Star Trek vol 1 – Godshock, Star Trek Volume 2 – The Red Path, Star Trek Defiant volume 1, Star Trek Day of Blood
Way more fan servicey and with much more mixed results is a few volumes that collect issues from a couple of concurrent series that tell connected stories, written by Collin Kelly and Jackson Lanzing (on one title) and Christoper Cantwell (on the other), with a variety of artists. The primary thrust of things is that Kahless, the emperor of the Klingons who is the clone of the founder of the civilisation (who debuted in an episode of Star Trek: The Next Generation) has gotten into his head to seize the powers of the various god-like beings that lurk around the Star Trek universe and use them to conquer everything. Consequently, the Wormhole Aliens (aka the Prophets from Deep Space Nine) return Benjamin Sisko the regular universe (following his fate at the end of his series) to deal with it. He gathers a special hand-picked crew and gets access to a nifty new ship, the Theseus, to carry this mission out. Worf is with him at first but a disagreement causes him to spin-off into his own series, Star Trek Defiant, where he has his own hand-picked crew with the goal of addressing the problem in his own way.
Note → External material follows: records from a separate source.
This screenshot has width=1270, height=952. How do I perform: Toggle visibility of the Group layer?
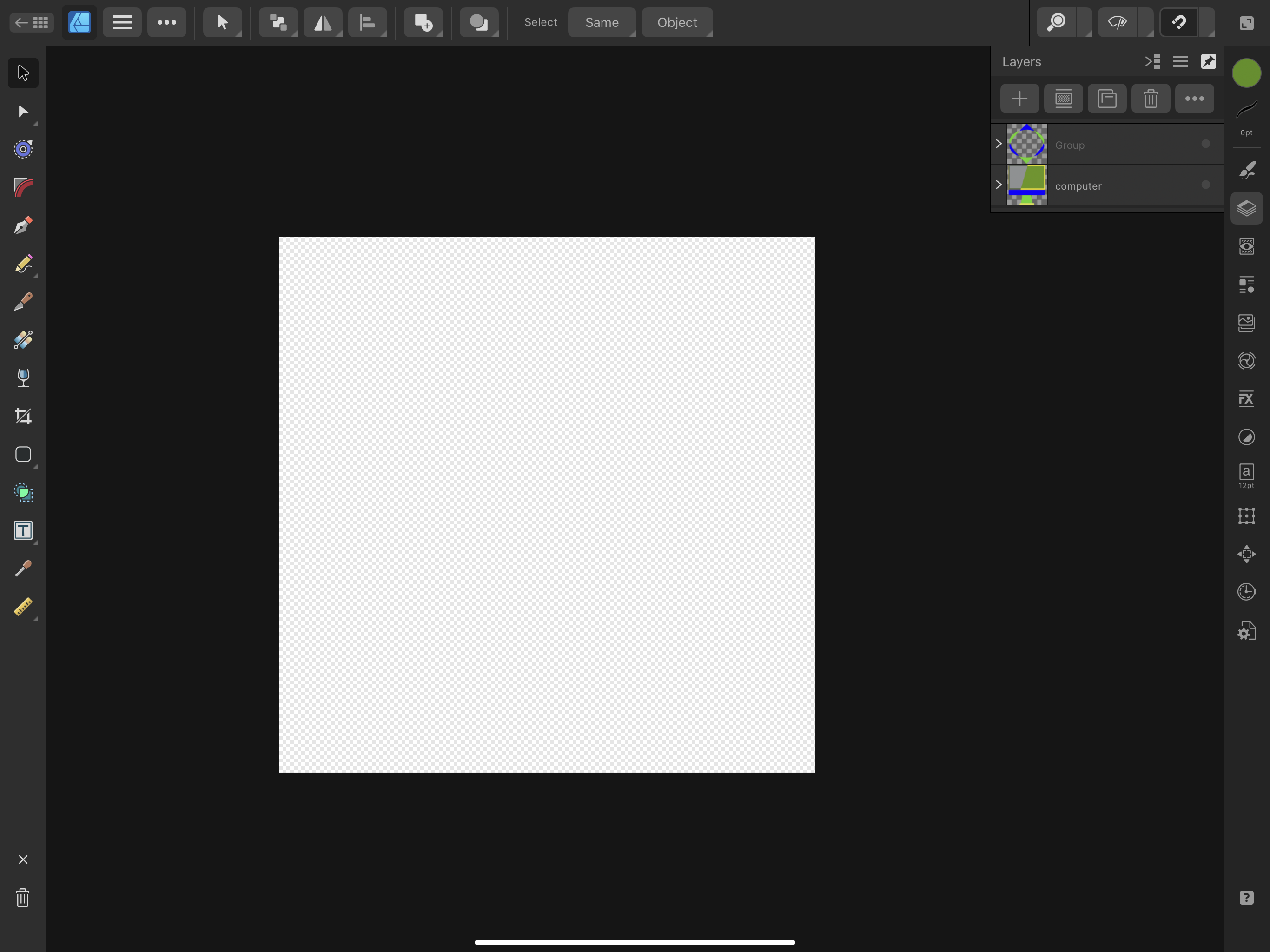pyautogui.click(x=1206, y=144)
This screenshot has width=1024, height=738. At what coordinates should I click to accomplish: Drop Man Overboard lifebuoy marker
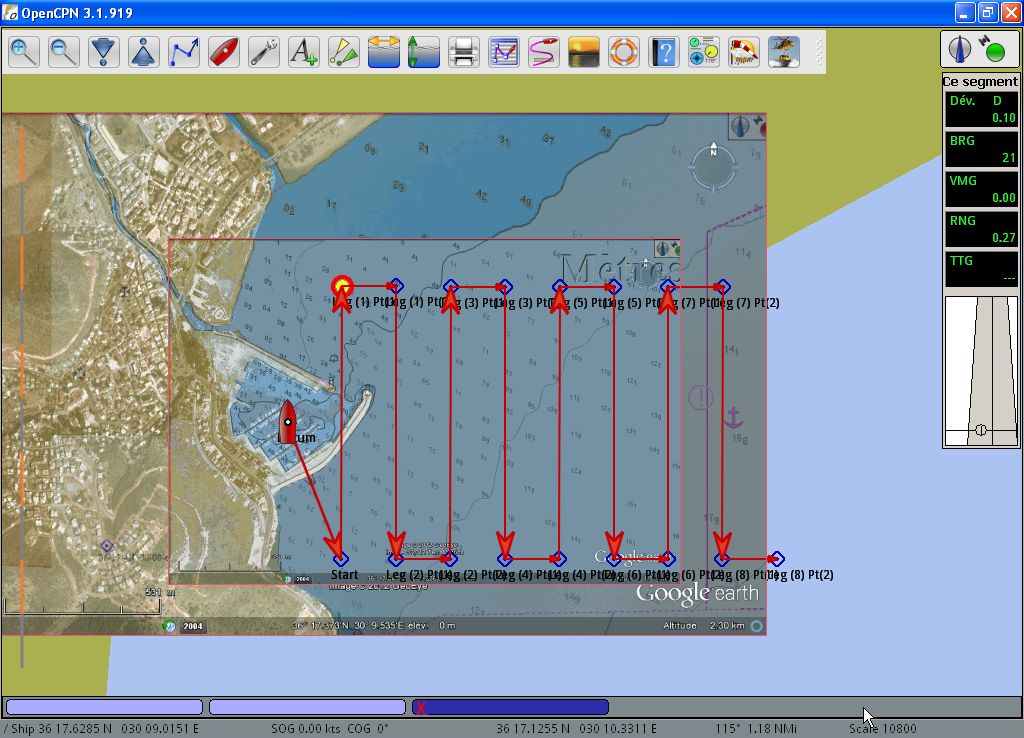[x=624, y=51]
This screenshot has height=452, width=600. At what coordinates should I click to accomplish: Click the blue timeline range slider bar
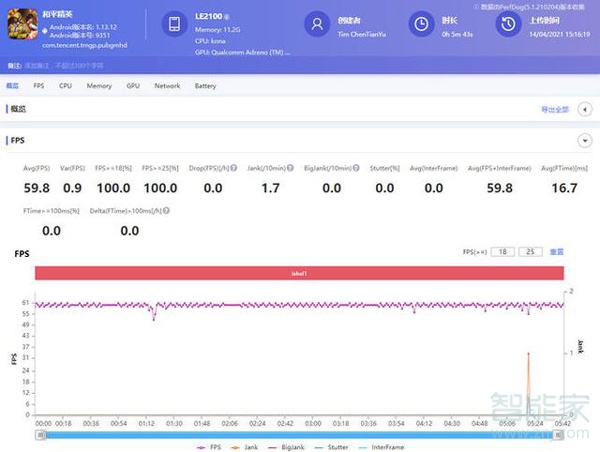click(300, 434)
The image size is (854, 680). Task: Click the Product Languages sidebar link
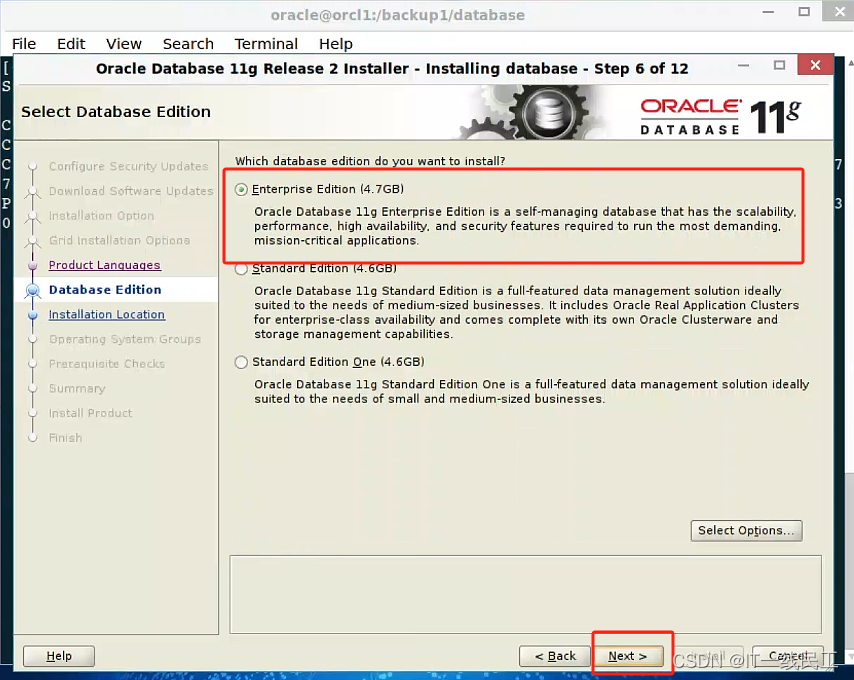point(104,265)
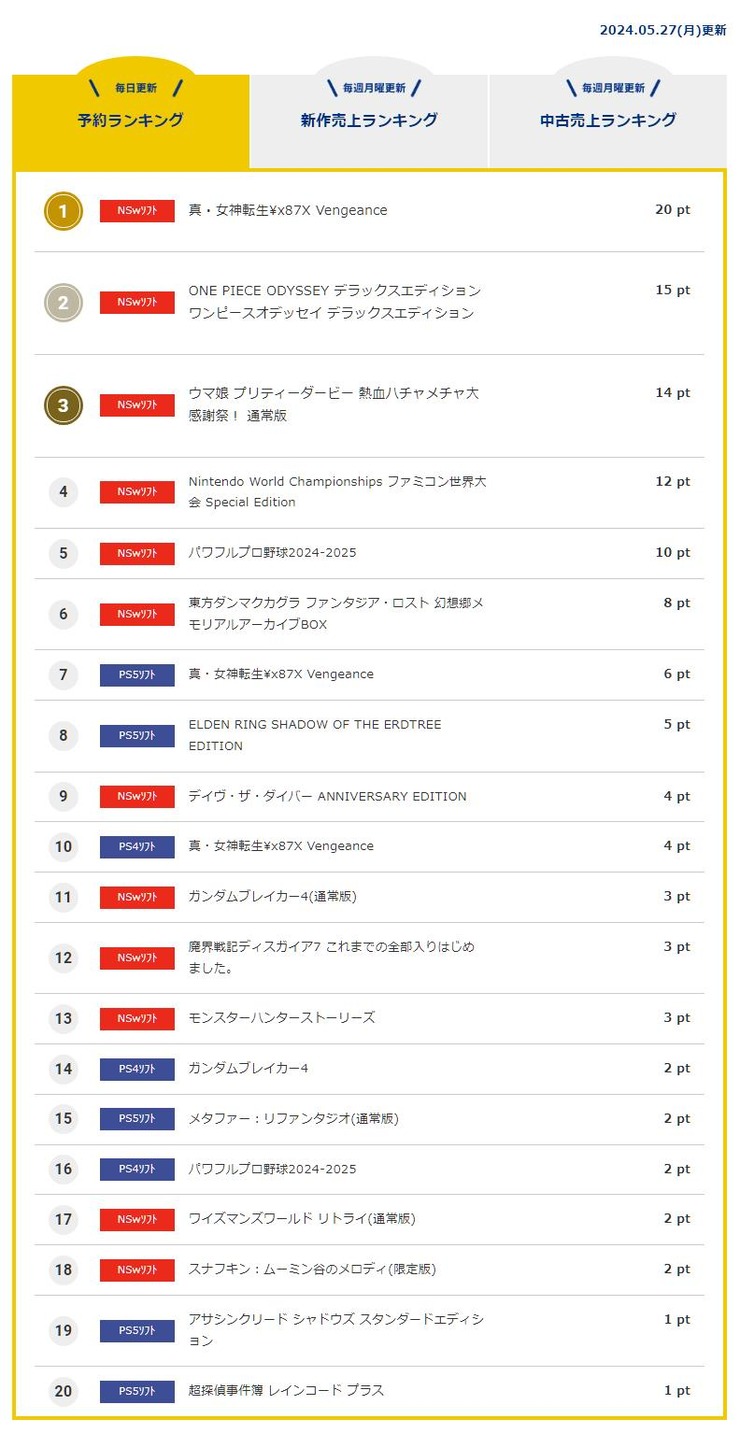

Both series come together for the Day of Blood crossover, which resolves the whole Kahless story and sets up all the characters for their continuing adventures (as both series were ongoing).
Anyway, all this plot is fine for what it is, and it is certainly dynamic and exciting, but what takes this from a Star Trek story that I can take seriously to one I have a hard time with is the overwhelming focus on legacy characters who don’t necessarily feel like they fit into the story. So for instance, Sisko’s crew includes Data, Beverly Crusher, Tom Paris, Scotty, a descendant of Hoshi Sato, and Shaxs (from Lower Decks). Worf’s crew, on the other hand, includes Spock, B’Elanna Torres, Ro Laren, Sela (alternate-timeline Tasha Yar’s half-Romulan daughter) and Lore. There are a couple of other original characters, but hopefully you can see what I mean by just how overstuffed it was, and you can imagine how many narrative hoops had to be put into place to get the likes of Spock, Sela and Lore onto Worf’s ship!
On top of that, some of the characterisations of the crews are handled incredibly clumsily. Ro and B’Elanna spend their time sniping at each other for their differing relationships with the Maquis, which is annoying given the life and death circumstances everyone is in. And B’Elanna and Tom are like this as well, when they each discover that the other one join their respective crew without talking to each other first.

Star Trek: Deep Space Nine – Too Long a Sacrifice
A story I liked better was this Deep Space Nine miniseries from 2020, written by brothers Scott and David Tipton, with art by Greg Scott. This just just told a “regular” Star Trek story, set during the course of the Deep Space Nine TV series about an investigation of a murder that has some link to the Cardassian occupation of Bajor. This is precisely the kind of story that could have been an episode of Deep Space Nine, involving the whole regular cast but featuring Odo particularly, with special emphasis on his relationship with a guest character–a Betazoid (ie telepathic) Federation investigator assigned to assist Odo solve the crime.
Of course, there is tension as a result, and ultimately the characters work through their differences and unravel the mystery, revealing a reasonably clever solution at the end. It’s not revolutionary, but nor is it just taking the opportunity to use the comic to tour around the Star Trek universe to make nerds like me get all excited about things. Instead, it’s an entirely original story that is just set in the familiar world of Deep Space Nine (sometime from the fifth season onward, based on the uniforms), which is pretty much exactly what I want from a comic book called Star Trek: Deep Space Nine. Plus it’s got some nice moody art which fits the vibe well.